*TASK INSTRUCTIONS*
(a) In the commentary on arms sales to Africa, which country does SIPRI name as a main supplier of arms to Sudan before President Bashir was ousted?
(b) Condense the paragraph beginning "Weapons sales do not occur in a vacuum" from the commentary on arms sales to Africa into a short bulleted list that keeps its main facts.

>> start TEXT SECTION

Africa: Arms Sales, Global Geopolitics and Security Threats
There is plenty going on in Africa these days, such as regime change and repression in Sudan; violence and internal instability in Ethiopia; a deadly outbreak of Ebola across the Democratic Republic of Congo and beyond; never-ending violence in Somalia, just to name a few.
In this commentary, we will discuss some important developments that should be monitored more closely, particularly regarding weapons transfers and the Sahel region.
Africa’s major weapons importers
According to the most recent data provided by the Stockholm International Peace Research Institute (SIPRI), between 2009-13 and 2014-18, there was a decline in arms sales to Africa by a total of 6.5%. States in sub-Saharan Africa received 25% of the total arms shipments in the aforementioned timeframes, with the top five importers being Nigeria, Angola, Sudan, Cameroon, and Senegal. Data from the Small Arms Survey shows that in 2015 other countries that received major arms shipments include Cote d’Ivoire, Malawi, Namibia, and Uganda.
Weapons sales do not occur in a vacuum, hence it is necessary to take into account the security situation of these countries. For example, two countries (Nigeria and Cameroon) are facing insurgencies, one (Sudan) has just recently had a long-entrenched leader removed by a military faction, and a fourth (Angola) borders a country in perpetual crisis (the Democratic Republic of the Congo). Hence, we can expect these governments to increase the procurement of weaponry in the coming years in order to face ongoing security threats.
Russian weapons sales to Africa
Similarly interesting is to keep in mind is the origin of this military equipment. Data shows that countries that are facing attacks by insurgents, including jihadists, are purchasing large quantity of arms from the usual sources, namely China, France, Israel, Russia, and the U.S. For example, SIPRI explains that “Russia accounted for 28 percent of arms exports to sub-Saharan Africa in 2014-2018, China for 24 percent, Ukraine for 8.3 percent, the U.S. for 7.1 percent and France for 6.1 percent.”
This data becomes even more relevant when we take into consideration the growing role of Russia in Africa – for example in late June Moscow hosted a massive Russia-Africa economic conference. In other words, Russia, just like the two other global powers, is developing a strategy towards Africa and is seeking to expand its influence there, via diplomatic initiatives, trade, the presence of Russian private defense contractors, and weapons sales.
Other Emerging suppliers of weapons to Africa
Moreover, there are other players to keep in mind when we think about weapons transfers to Africa. For example, according to SIPRI, a main supplier of arms to Sudan, before the ouster of President Bashir, was Belarus.

>> end TEXT SECTION
>> start SOURCE MATERIAL

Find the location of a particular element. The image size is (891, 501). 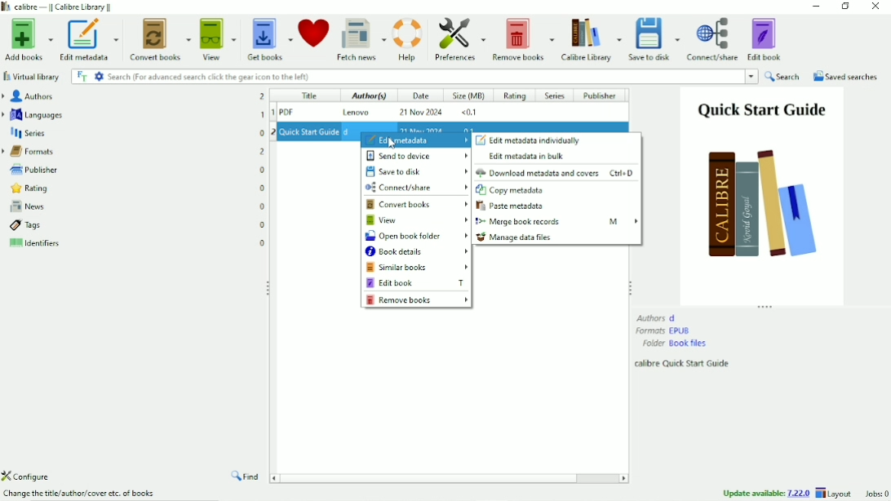

Edit metadata is located at coordinates (87, 40).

>> end SOURCE MATERIAL

*PER-TASK OUTPUTS*
(a) Belarus

(b)
- Arms sales must be viewed in light of each country's security situation.
- Nigeria and Cameroon face insurgencies.
- Sudan's long-entrenched leader was recently removed by a military faction.
- Angola borders the Democratic Republic of the Congo, a country in perpetual crisis.
- These governments are expected to buy more weapons in the coming years to face ongoing security threats.